In a nutshell - let a relational database behave like a relational database. Tables and atomic values, period. Only with such a design would a query optimizer be able to do its work, anything involving comma separated lists in a string or so would slow down things considerably.

mflower · October 2019

You could load the JSON data into a staging table and then process the staging data into multiple normal tables.
In fact, the staging table, could simply be an External table, so you don't actually have to load the JSON data at all.

eg.
The following example shows a JSON file of “store” records with nested “sales” data for the stores.
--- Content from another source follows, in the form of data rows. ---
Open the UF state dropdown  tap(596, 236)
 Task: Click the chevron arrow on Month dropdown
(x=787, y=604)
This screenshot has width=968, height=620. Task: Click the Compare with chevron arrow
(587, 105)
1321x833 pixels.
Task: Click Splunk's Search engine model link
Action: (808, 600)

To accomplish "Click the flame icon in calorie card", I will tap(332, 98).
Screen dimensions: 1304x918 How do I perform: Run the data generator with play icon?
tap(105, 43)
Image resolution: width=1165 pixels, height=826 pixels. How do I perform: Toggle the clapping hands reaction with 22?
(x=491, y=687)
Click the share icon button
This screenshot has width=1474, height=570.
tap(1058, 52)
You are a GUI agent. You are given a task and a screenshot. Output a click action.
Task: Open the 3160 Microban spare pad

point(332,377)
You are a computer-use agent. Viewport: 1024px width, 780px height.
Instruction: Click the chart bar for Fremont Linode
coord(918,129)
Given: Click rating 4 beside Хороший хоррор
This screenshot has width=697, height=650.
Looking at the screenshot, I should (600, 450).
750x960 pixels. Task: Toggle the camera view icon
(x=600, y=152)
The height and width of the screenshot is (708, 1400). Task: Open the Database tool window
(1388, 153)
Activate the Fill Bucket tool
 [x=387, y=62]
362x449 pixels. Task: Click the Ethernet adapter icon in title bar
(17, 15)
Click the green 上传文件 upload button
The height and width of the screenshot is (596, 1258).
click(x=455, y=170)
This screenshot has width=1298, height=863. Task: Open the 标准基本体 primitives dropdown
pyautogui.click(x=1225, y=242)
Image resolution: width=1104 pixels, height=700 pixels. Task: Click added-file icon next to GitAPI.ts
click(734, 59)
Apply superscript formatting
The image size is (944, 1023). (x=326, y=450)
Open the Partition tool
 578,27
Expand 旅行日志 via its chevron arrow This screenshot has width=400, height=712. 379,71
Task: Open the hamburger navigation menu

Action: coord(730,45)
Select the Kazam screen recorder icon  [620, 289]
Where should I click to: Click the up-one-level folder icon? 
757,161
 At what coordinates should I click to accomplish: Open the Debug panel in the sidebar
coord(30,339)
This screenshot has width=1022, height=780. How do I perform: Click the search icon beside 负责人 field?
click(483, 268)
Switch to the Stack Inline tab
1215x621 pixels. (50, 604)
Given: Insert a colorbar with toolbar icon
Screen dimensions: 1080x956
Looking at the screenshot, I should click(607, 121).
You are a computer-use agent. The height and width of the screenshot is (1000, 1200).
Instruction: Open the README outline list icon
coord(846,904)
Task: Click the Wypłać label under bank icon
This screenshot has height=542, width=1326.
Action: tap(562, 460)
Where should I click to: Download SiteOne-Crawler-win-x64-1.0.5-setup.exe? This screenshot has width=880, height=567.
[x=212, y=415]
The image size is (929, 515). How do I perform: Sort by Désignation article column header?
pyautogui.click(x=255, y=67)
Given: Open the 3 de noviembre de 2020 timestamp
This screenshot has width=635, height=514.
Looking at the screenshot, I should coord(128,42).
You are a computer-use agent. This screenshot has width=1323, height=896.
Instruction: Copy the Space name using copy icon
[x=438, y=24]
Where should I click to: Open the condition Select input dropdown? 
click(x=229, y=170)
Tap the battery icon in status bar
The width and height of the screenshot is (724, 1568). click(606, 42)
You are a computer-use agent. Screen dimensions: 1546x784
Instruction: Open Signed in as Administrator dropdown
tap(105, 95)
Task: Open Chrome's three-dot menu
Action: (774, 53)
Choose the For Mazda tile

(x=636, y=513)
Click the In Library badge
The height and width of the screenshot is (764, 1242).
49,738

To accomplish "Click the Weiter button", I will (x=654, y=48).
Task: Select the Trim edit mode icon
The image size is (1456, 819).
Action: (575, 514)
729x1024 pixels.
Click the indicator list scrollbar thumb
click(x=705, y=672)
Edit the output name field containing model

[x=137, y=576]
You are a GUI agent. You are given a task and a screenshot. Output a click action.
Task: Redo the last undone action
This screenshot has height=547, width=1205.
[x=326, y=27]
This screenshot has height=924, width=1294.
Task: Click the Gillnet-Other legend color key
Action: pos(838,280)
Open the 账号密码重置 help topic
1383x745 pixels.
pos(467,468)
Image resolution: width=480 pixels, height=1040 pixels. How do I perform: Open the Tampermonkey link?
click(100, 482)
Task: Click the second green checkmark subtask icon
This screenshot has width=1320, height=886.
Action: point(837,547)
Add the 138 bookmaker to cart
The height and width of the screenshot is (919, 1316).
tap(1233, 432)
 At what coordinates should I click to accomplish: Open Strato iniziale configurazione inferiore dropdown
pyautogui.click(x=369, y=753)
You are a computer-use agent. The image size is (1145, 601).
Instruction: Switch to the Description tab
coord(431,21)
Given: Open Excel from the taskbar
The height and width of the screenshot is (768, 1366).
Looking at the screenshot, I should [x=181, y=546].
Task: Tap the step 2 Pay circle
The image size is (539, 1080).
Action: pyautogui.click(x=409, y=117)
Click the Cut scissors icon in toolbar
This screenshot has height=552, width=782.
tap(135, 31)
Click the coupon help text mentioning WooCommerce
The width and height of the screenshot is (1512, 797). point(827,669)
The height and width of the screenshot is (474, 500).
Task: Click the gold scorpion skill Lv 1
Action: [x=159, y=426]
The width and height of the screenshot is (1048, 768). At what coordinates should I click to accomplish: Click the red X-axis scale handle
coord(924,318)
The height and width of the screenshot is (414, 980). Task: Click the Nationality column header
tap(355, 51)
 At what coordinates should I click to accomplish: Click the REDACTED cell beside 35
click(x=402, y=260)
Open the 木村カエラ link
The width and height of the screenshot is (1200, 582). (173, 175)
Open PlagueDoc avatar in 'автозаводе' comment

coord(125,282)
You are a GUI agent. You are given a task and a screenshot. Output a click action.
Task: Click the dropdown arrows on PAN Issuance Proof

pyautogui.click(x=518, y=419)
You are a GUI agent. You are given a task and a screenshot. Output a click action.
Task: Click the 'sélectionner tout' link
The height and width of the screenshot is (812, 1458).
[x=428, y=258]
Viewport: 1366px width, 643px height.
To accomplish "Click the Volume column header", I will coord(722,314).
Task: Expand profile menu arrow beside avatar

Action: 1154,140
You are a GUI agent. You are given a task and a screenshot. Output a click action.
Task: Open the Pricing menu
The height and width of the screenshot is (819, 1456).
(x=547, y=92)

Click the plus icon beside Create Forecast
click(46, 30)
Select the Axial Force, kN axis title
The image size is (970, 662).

Store 1 has 3 sales records
Store 30 has 0 sales records

[
{
"store_key": 1,
"store_name": "Store1",
"store_number": 1,
"store_address": "16 Elm St",
"store_city": "Concord",
"number_of_employees": 18,
"annual_shrinkage": 12576,
"monthly_rent_cost": 2284
,"sales":
[
{
"date_key": 1576,
"product_key": 2435,
"employee_key": 2,
"pos_transaction_number": 4281755,
"sales_quantity": 6,
"sales_dollar_amount": 300,
"transaction_time": "10:03:13",
"tender_type": "Debit"
},
{
"date_key": 647,
"product_key": 770,
"employee_key": 2,
"pos_transaction_number": 1732705,
"sales_quantity": 4,
"sales_dollar_amount": 354,
"transaction_time": "08:11:19",
"tender_type": "Debit"
},
{
"date_key": 647,
"product_key": 158,
"employee_key": 2,
"pos_transaction_number": 1732708,
"sales_quantity": 9,
"sales_dollar_amount": 121,
"transaction_time": "08:11:56",
"tender_type": "Debit"
}
]
},
{
"store_key": 30,
"store_name": "Store30",
"store_number": 30,
"store_address": "378 Alden Ave",
"store_city": "Evansville",
"number_of_employees": 11,
"annual_shrinkage": 20294,
"monthly_rent_cost": 3927
}
]

Loading a nested JSON Array

The JSON data is linked to an intermediate “staging area” table. The relevant records are then extracted from the staging area and loaded into the respective tables

Step 1. Set up permanent tables to store the dimension and fact tables:

This step needs to be performed just once, to create the permanent tables.

CREATE TABLE  store_dim
 (
            store_key int NOT NULL,
            store_name varchar(64),
            store_number int,
            store_address varchar(256),
            store_city varchar(64),
            number_of_employees int,
            annual_shrinkage int,
            foot_traffic int,
            monthly_rent_cost int
        );
CREATE TABLE store_sales_fact
(
    store_key int NOT NULL,
    date_key int NOT NULL,
    product_key int NOT NULL,
    employee_key int NOT NULL,
    pos_transaction_number int NOT NULL,
    sales_quantity int,
    sales_dollar_amount int,
    transaction_time time,
    tender_type varchar(8)
);

Step 2a. Create an external flex temp table as an intermediate staging area for the nested JSON array

These steps would need to be performed each time that we receive a new nested JSON file.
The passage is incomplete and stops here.